しかし可能である事と、それが実現できるという事は、全くの別物だ。
「……っ! バカを言うな! もしそんなことをして、組織にバレたら……俺は殺される! 出来るわけがない!」
そう、組織からの命令は『ジョージ・セプトンを殺せ』。決して『ジョージ・セプトンの影武者を殺せ』ではない。
もし仮に、ジャモンドが脅された末にジョージ・セプトンの企みに加担したと組織に知られれば、彼の命はない。そんな危険な真似、自分の命が何より大切なジャモンドからしてみれば冗談甚だしいものだ。

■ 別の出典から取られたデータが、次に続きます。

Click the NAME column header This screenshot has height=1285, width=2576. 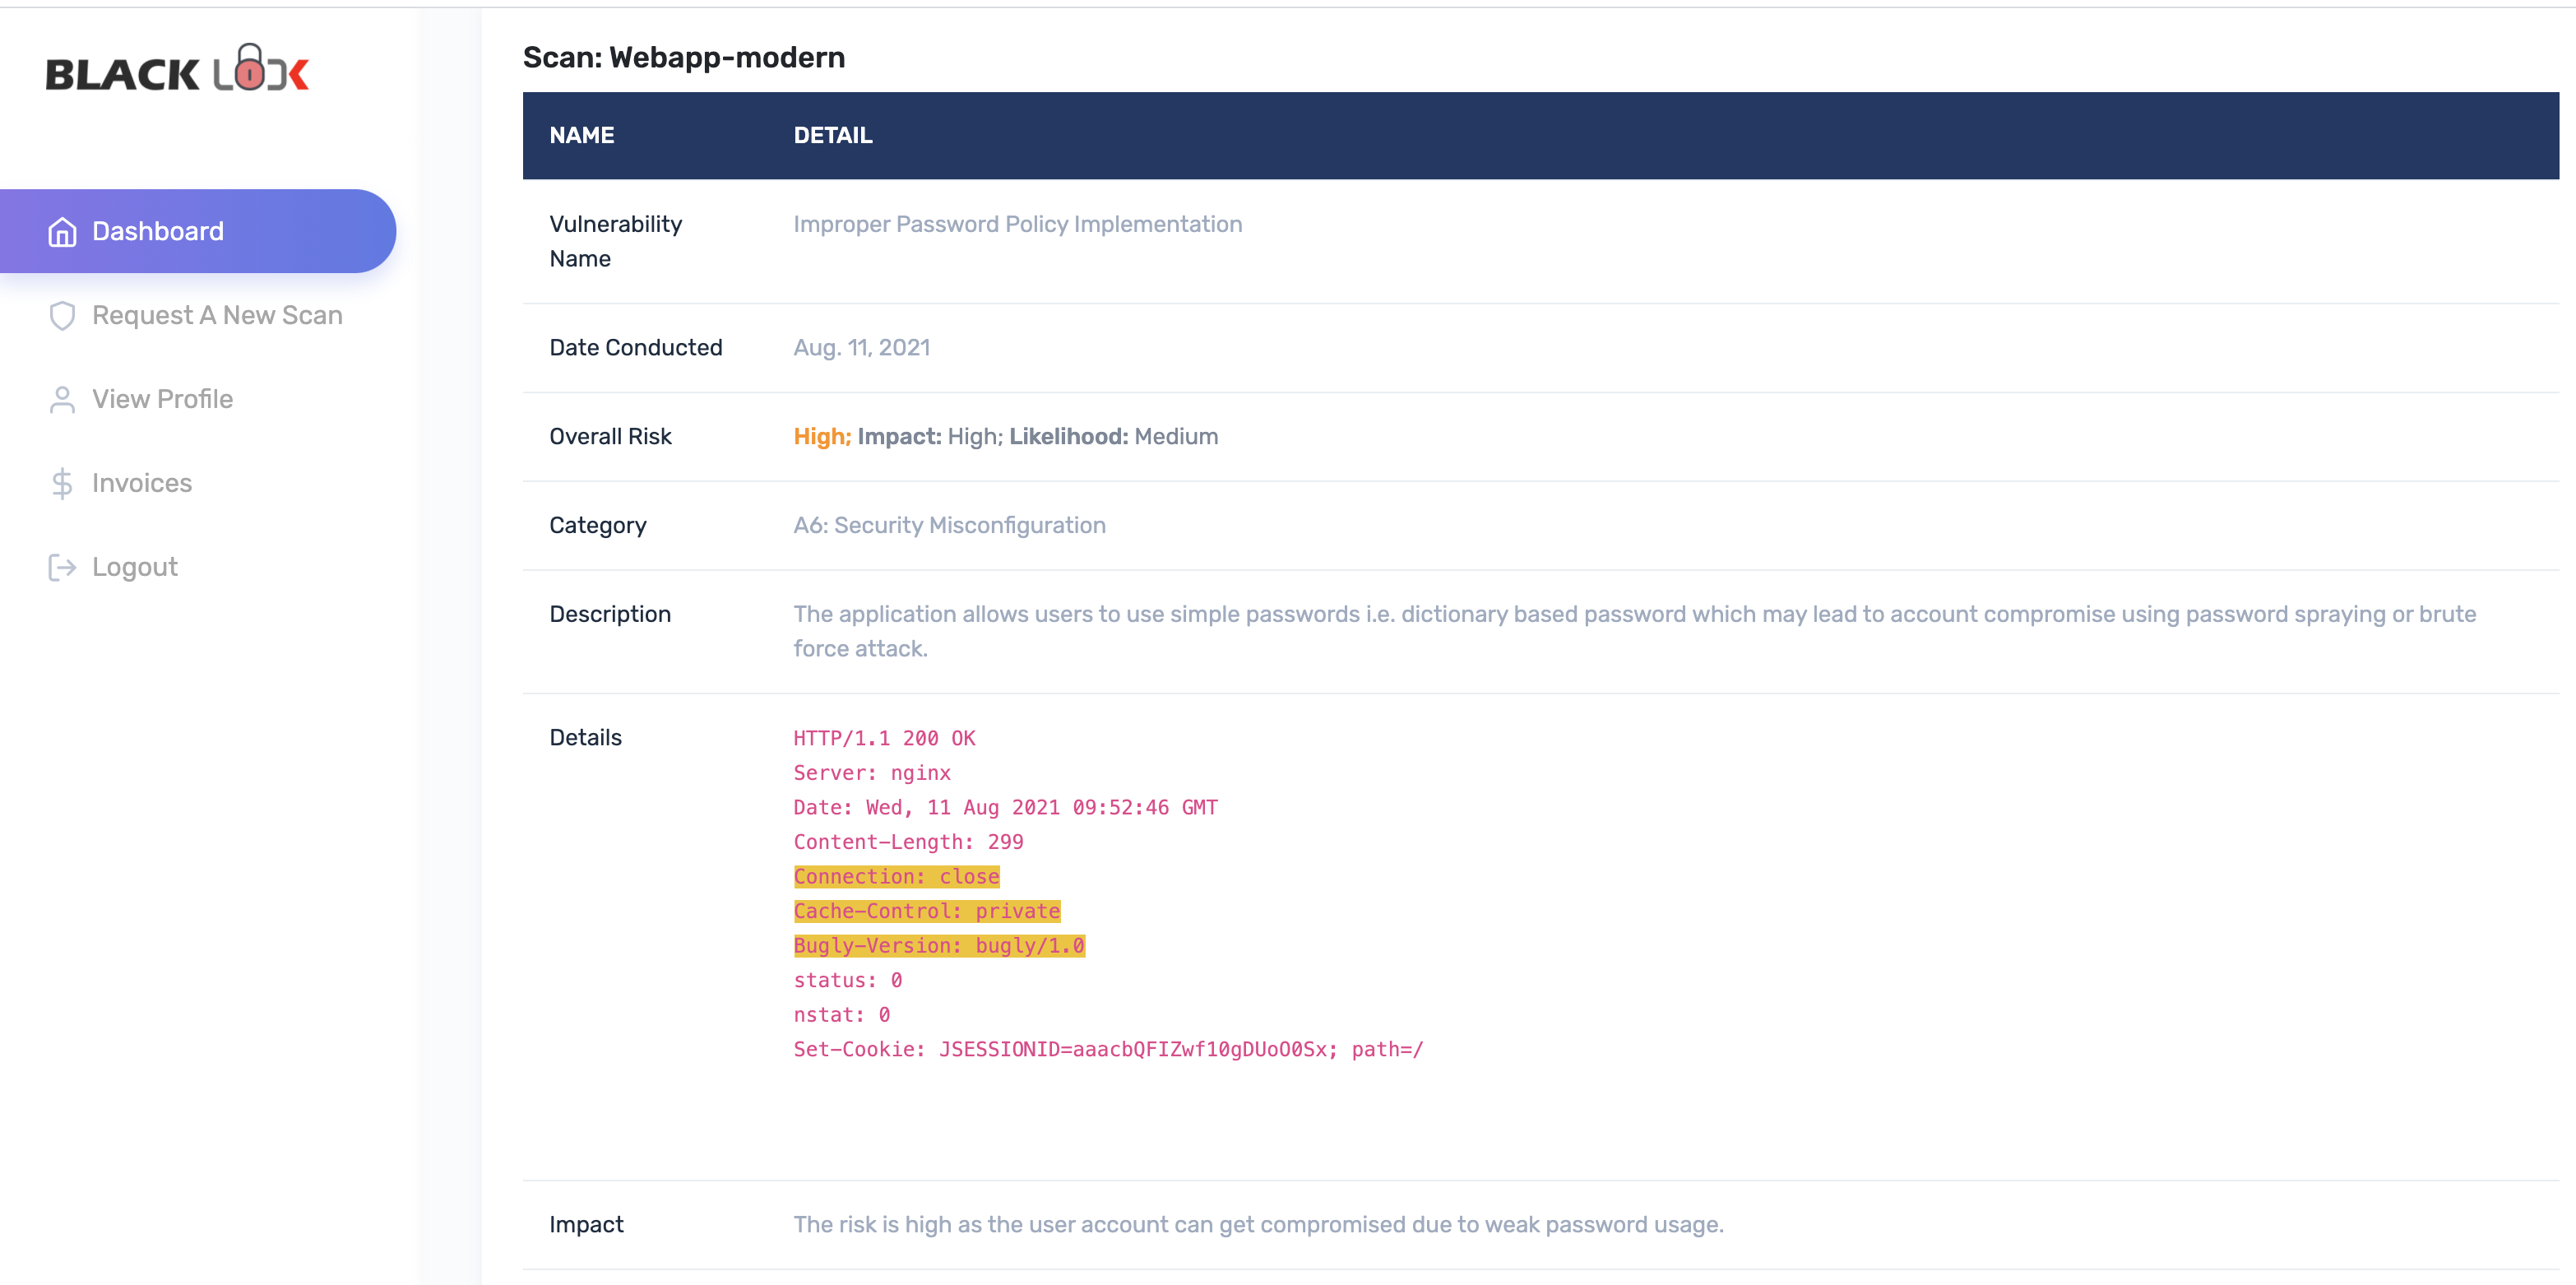click(582, 135)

しかしそんなジャモンドの反論に、男は嘲笑するかの如くに答える。
「今の状況でそれ言う? 君にはどのみち、ここで協力する以外に生き残る術はないだろ?」
「……!」
「言っておくけど、君にこれを断る選択肢はない。さっきの注射だけど、あれは毒薬だ。約3日ほどで症状が出始め、一週間で死に至る。激痛と共に」
「なっ……!」
「つまりは、君に残されたタイムリミットは1週間。その間に、僕の言うとおりに影武者を仕立ててくれれば、解毒剤を渡す。もしダメなら……申し訳ないけど、死んで貰うことになる」
「……っ、テメエ!」
ジャモンドは憎しみを声に混じらせた。しかし男は、まるで小さな子供でもあやかすかのような穏やかな笑みを浮かべ、ジャモンドに小さく尋ねた。

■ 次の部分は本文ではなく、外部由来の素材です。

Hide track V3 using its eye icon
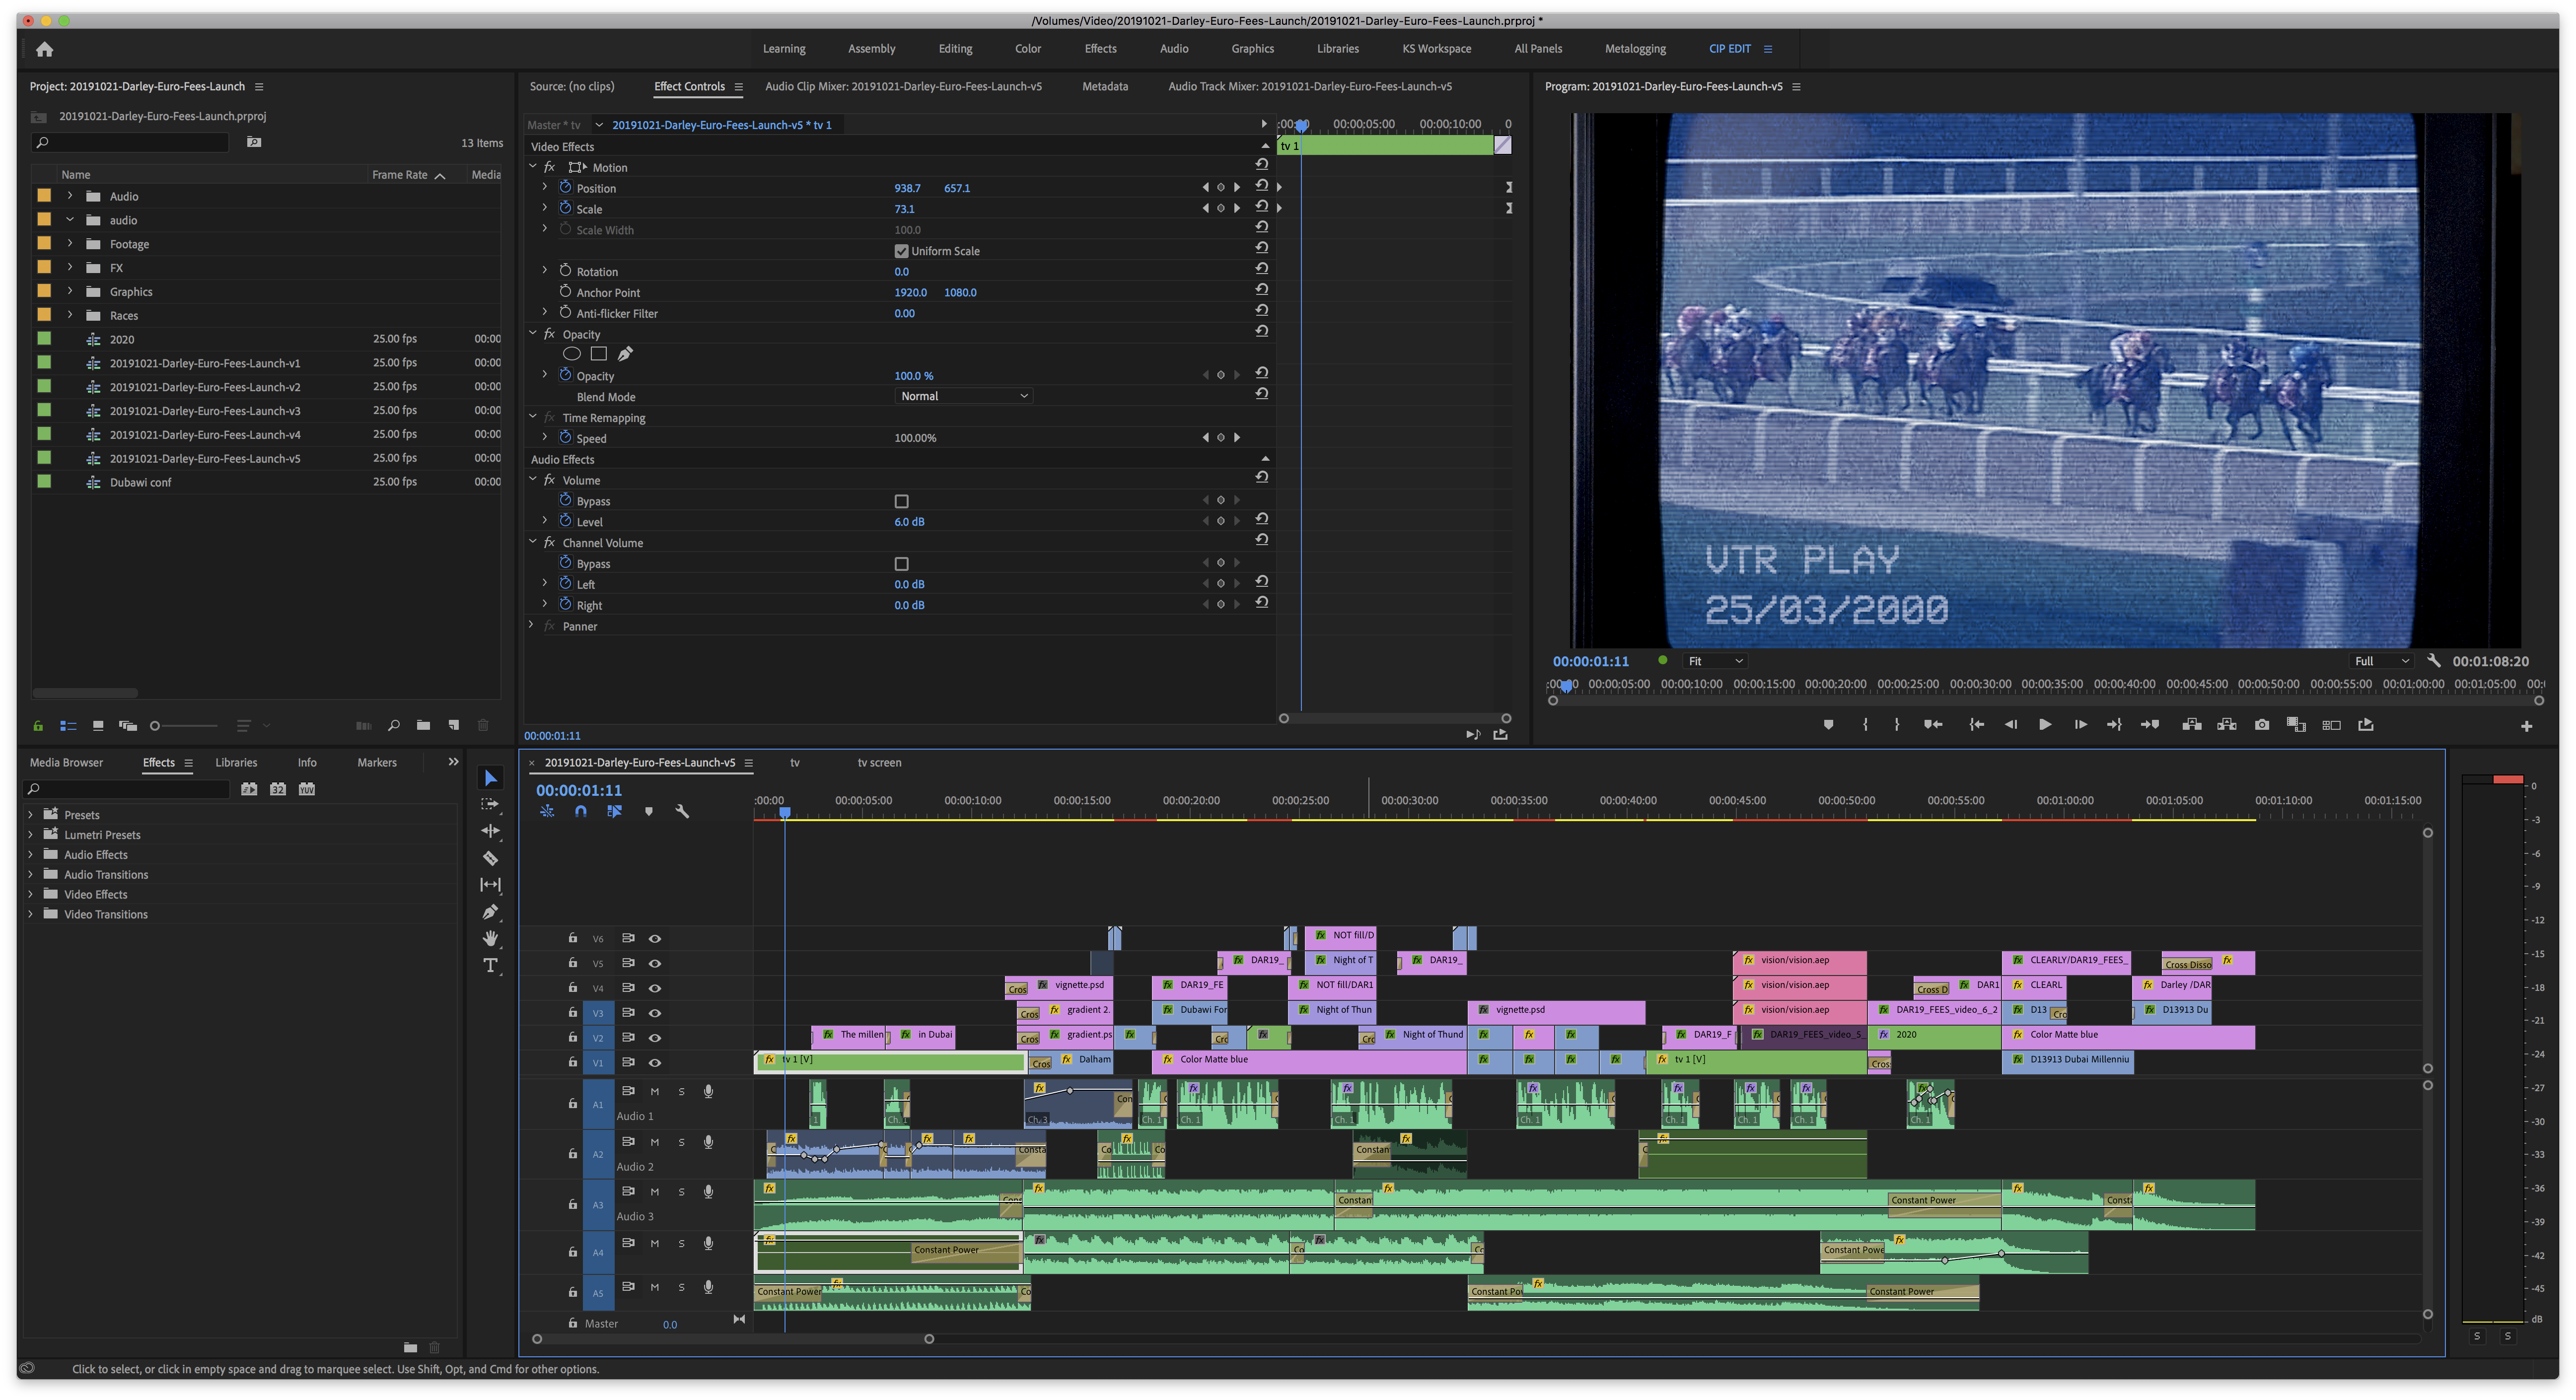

「さっきは『断る選択肢はない』と言ったけど、特別に選ばせてあげるよ。忠誠を捨て生き残るか、それとも忠誠に死ぬか。どちらでも好きな方を選んで良い。……もっとも、君がそのどちらを選ぶかは、僕にはわかりきったことだけどね。命を失う覚悟もない“腰抜け君”」
「……っ!」
全てを見透かされている。ジャモンドはそう理解せずには居られなかった。
自分が今、死の恐怖に怯えていること。
目前の男に、完全に屈服してしまっていること。
何よりも、自分の命が惜しくてたまらないこと。
その全てを、見抜かれてしまっている。
ジャモンドはうなだれる。悪魔に目をつけられてしまった、自らの不運を嘆いて。強者に服従するしかない自分の、あまりの情けなさに、涙を流した。
そしてしばらくうなだれた後に、静かな声で「わかり……ました」と返事をした。